I fully agree with your statements, Mark, and as I've said on numerous occasions I've never had a bad experience with a police officer yet. When ever I was pulled up there was a genuine reason but I was let off each time with a friendly remark by the officer at the time (for an illegal number plate, skidding into a junction on dark amber while sorting three arguing kids out in the back of my car and stopping on a double yellow line asking directions on my mobile)

The problem is what can we, as the public, really do to stop Winsor's plan from being implemented? A petition? Will anyone listen?


----------



## Mark Davies

Dani, you could start by signing your name to this petition.

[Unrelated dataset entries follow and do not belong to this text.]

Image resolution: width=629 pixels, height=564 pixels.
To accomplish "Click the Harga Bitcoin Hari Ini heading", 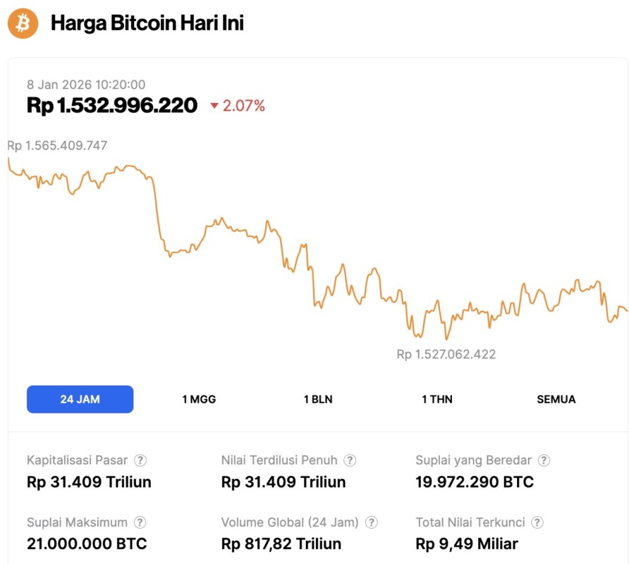I will coord(147,23).
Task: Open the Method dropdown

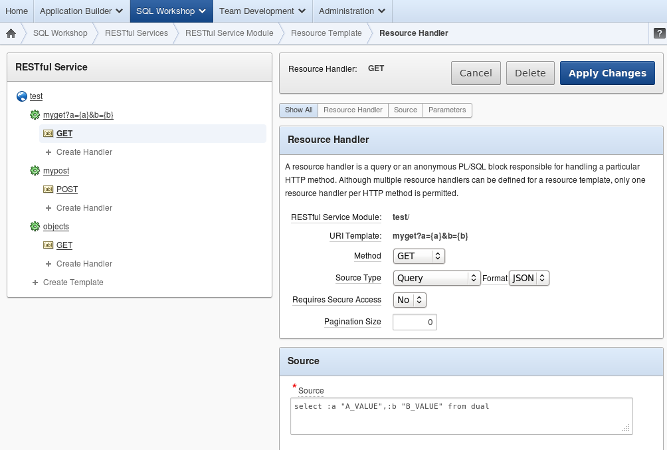Action: (419, 256)
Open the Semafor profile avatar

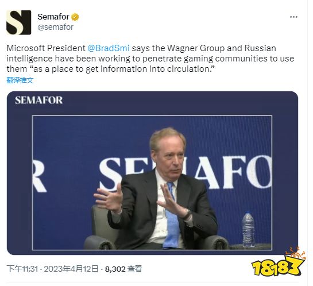point(18,22)
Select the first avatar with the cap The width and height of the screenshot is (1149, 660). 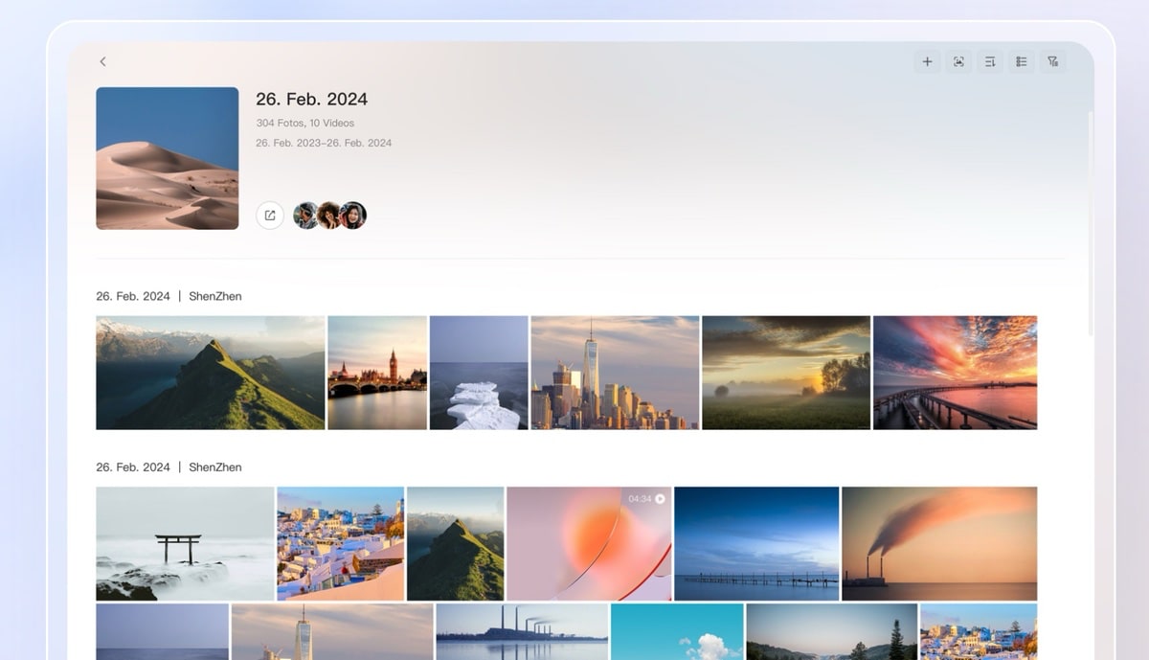point(305,216)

http://epetitions.direct.gov.uk/petitions/32177

If you've seen enough to be concerned you can find a copy of the full report via this link:

http://review.police.uk/publications/part-2-report/

It is lengthy but have a read for yourself and see if you agree with our interpretation of it. If it still concerns you then please write to your MP. It may help.

Thanks.


----------



## A3DFU

I'll do both Mark. Thanks for posting the links


----------



## les

All part of the New WORLD order (Google it) which is slowly but surely becoming more to the fore. Problem is we are being spoon fed government propaganda as we have been for years and we swallow it. Who won Britain's got talent or am a celebrity etc is more important to most people while evil is at work eroding you rights that includes guilty until proven innocent. The NHS is being more and more privatised so why not the police force then the armed services. 
Think its just conspiracy theories well here we have our police force heading towards privatisation and just who do you think will really be behind it all and pulling the strings. If a police officer told you 2 years ago the force was heading towards privatisation you would call him nuts or a rouge conspiracy theorist. Wake up and smell the coffee these is more much more to come. When people do wake up it will be too late of course as is often the case and has mark says don't expect the daily rags to tell you the truth the spin doctors will ensure you don't get that.
There are no political alternative parties to even vote for anymore. This is a one party state only the names are different. However you ain't seen nothing yet that's for sure. Privatisation of the police force will be the (not so thin end of the) wedge towards a new kind of police state. The reason why they want fit police as riot police is because they are expecting more and more "civil disturbances". Agenda 21 is yet another which will amongst other things stop you from using your car. Democracy will be a thing of the past in 20 years not that we are that democratic at the moment with our one party system.


----------



## Spandex

les said:


> All part of the New order (Google it) which is slowly but surely becoming more to the fore. Problem is we are being spoon fed government propaganda as we have been for years and we swallow it.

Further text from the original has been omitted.